On “Still Run it,” the first time you hear Lil B’s voice on the album, he uses a cadence one might associate with 2pac or Scarface, an affected deeper voice that sounds nothing like the throaty delivery that we have come to expect from Lil B. The deeper voice doesn’t stay with Lil B through the album, but, for the first third or so of BLACK KEN, Lil B does retain the way of emphasizing the first line on two syllable words with a higher pitch. (For example, on “DJ Based God”—“I’m a LI-on in the JU-ngle. And rap is my HU-stle.”) Throughout BLACK KEN, Lil B gives the impression that he is trying on various MC personas, examining these different styles of vocal delivery and emphasizing their strangeness and abstraction.The exaggerated, spoken-word delivery style gives way to the gravely clenched-jaw delivery of hyphy pioneer Keak Da Sneak on “Getting Hot” (an amazing song that recalls the pleasures of hearing Lil Jon on mainstream FM radio in the early to mid 2000s). While the cadences on these two styles diverge, they retain a staccato approach as opposed to the drawl-like delivery of Southern California G-Funk rappers.

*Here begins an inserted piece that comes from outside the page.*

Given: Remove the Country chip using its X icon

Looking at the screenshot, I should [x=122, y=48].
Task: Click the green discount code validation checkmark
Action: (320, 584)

Explaining BLACK KEN’s unseemly cohesion is no easy feat, but in addition to looking at in cadence, one might also look at the way the single plunking piano note on “Bad MF” and the single note on synthesizer “Wassup JoJo” lay the foundation for the beats of those songs. One might also look at how the way those synth/piano arrangements on “Bad MF” and “Wassup JoJo” progress to higher notes in the same way that the arrangements in “Getting Hot” or “Zam Bose in San Jose” do. Or one could stop trying to figure out why BLACK KEN’s sonic arrangements all feel of a piece and just enjoy The BasedGod’s effortless mastery of hip hop forms. Whether it be the effortless paralells to DJ Mustard’s production oeuvre or the vocalized crunk stylings derived from Lil Jon, Lil B is as much as a peer to pop culture’s most prominent producers as he is the Godfather to our most recent spate of rappers.

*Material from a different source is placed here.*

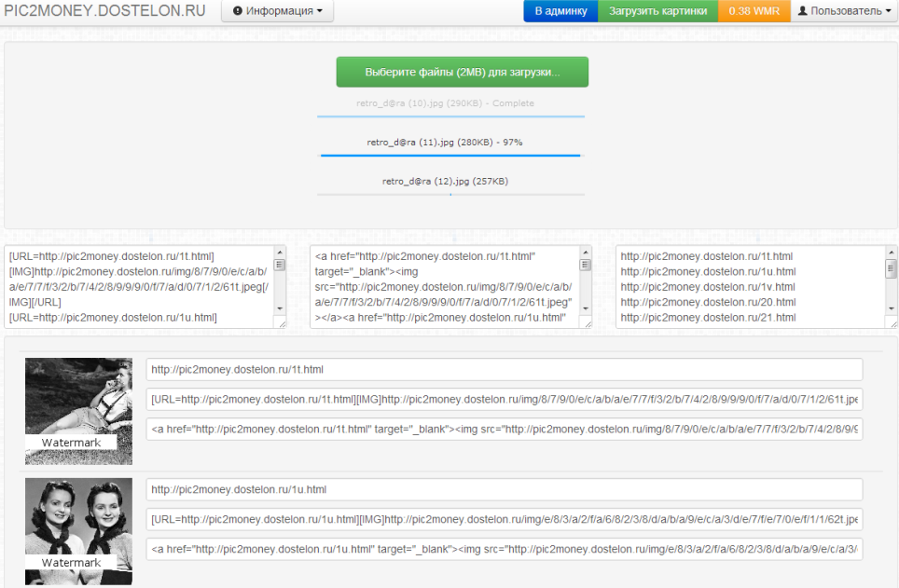The width and height of the screenshot is (899, 588).
Task: Open the Информация dropdown menu
Action: point(277,11)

Much of the pleasure of listening to Lil B comes hearing him work out what makes his cadences produce emotional effects in himself and in his listeners in real time. It’s a unique kind of pleasure that one does not always get from more technically proficient rappers. And it’s a pleasure that one gets from listening to “West Coast,” a song that ushers in an angrier, more confessional Lil B—one with a raspier voice than that of teenage Lil B who burst onto the scene and changed hip hop forever. It’s a classic Lil B song in that he prioritizes emotion over fitting his words into traditional patterns. The vocal restraint and lurching emphases of the early tracks give way to a more unhinged Lil B who is shouting and ending these lines on syncopatic punctuation (“Sometimes I want to ex-PLODE and lose con-TROL, but sometimes y’all need-ME more than you-SHOW.”) The party vibe of the album subsides and we are left with Lil B getting raw and real, laying bare his fears, fantasies and pain. Lil B has always stood for positivity, freedom, and being yourself. When you put your heart on the line for those virtues, there’s always going to be a struggle, and Lil B briefly gives us a glimpse into that. THANK YOU BASED GOD.